Knowledge at Wharton: Looking back over its history, is there anything you wish that Apple had done differently?
Wozniak: I don’t like to look back. There was a time that I wished [Apple was] doing a different thing [regarding] licensing our operating system.
Our real crown jewel was the operating system. That’s what all of our profits came from. And my feeling was we’d get just as much profit and not have to do the hard work of setting up factories, [managing] inventory, buying stuff and scrapping bad computers.
But I don’t like to look back because you can’t say that Apple would have been better or worse if it had done that. Maybe they would have been a Microsoft and had a bigger market share and been a bigger company. But maybe they wouldn’t have been even as good a company [as they are now].
Do we need another Microsoft as much as we need what Apple is?
Knowledge at Wharton: Other than Apple, are there other companies that you admire?
Wozniak: I certainly admired Hewlett Packard when I worked there. You could speak to anybody up and down the management of the company. You could talk to the owners of the company, [Bill] Hewlett and [Dave] Packard, anytime.
I try to model my own life after that.
There are cases where, even at a company like Apple, your boss won’t let a vice president ask you to go to Macworld. “You have to go through me.” That sort of thing.
There are times I admired some European companies for their beautiful products — Bang & Olufsen being prominent among them.
Another company I think is good is Mercedes-Benz. I drive a Prius, but I have a Mercedes-Benz and when I get in it [I see how] they designed the car around me, the human. I’m the center of the world, and everything is well thought out. When I speak speech commands to it, they work. I get in my Prius and it’s got every little electronic thing in the world and you can never find your way. It’s almost like the technology was more important than I was. You push the button forward to go backwards, and backwards to go forwards — that sort of thinking.
So, I admire Mercedes-Benz and I always have.
I can’t say that I don’t admire Microsoft, either. They have such a huge, huge job — you can never satisfy so many people. And yet they manage this incredibly huge worldwide business.
There are a lot of countries Apple can’t even get in, doesn’t have to.
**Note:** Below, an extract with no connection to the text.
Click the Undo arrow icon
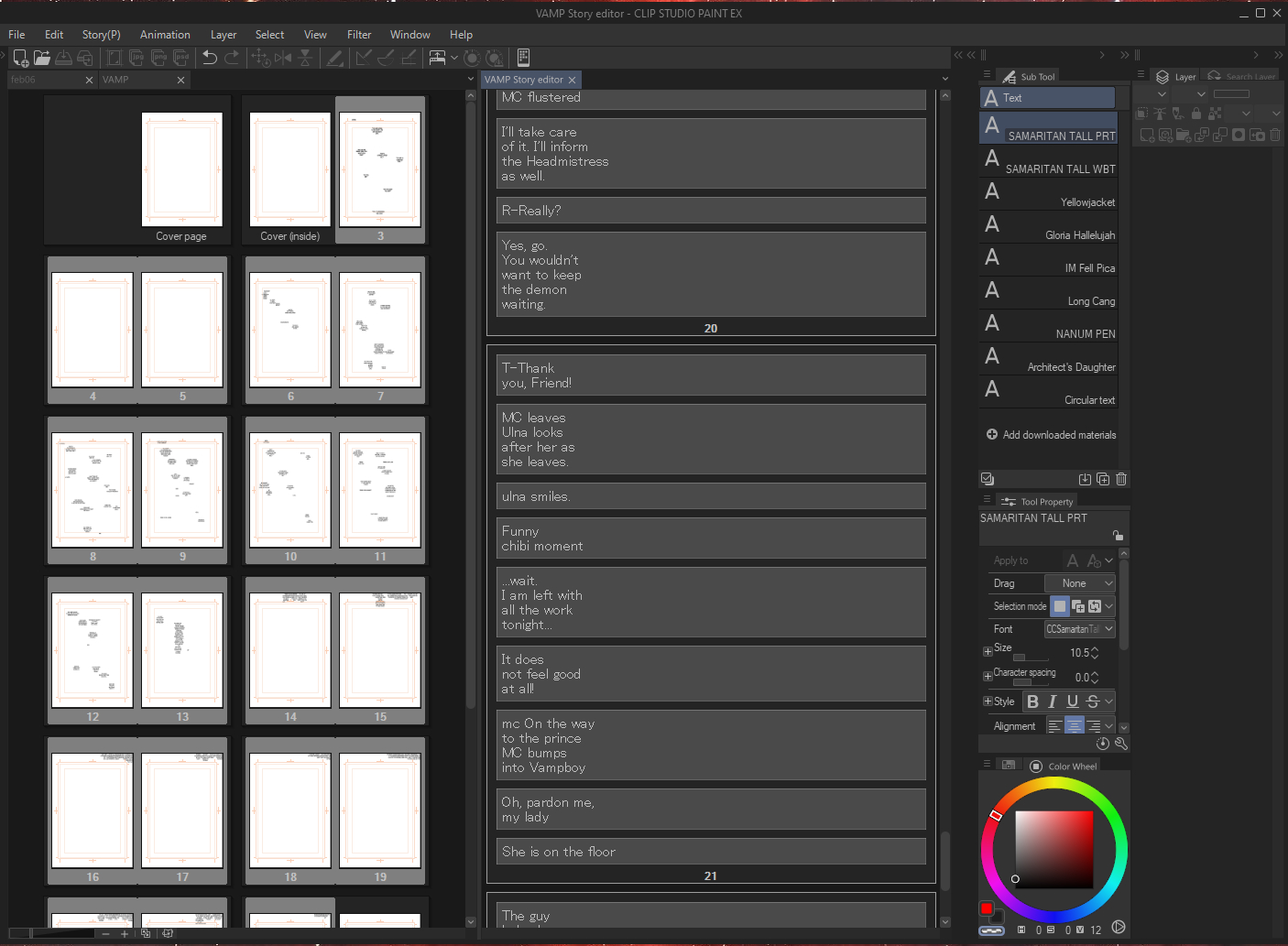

When you don’t have to do as big a job, it’s easier to look better.
I think that Macintoshes and [the earlier Apple computers] are better. Usually the only thing [you hear about] a PC is: Well, it’s cheaper. That’s a benefit to people, too.
But Microsoft has always been after technology that can help people, and does things at very reasonable cost. So, I don’t think they’ve been as horrible as some people [make] them out to be.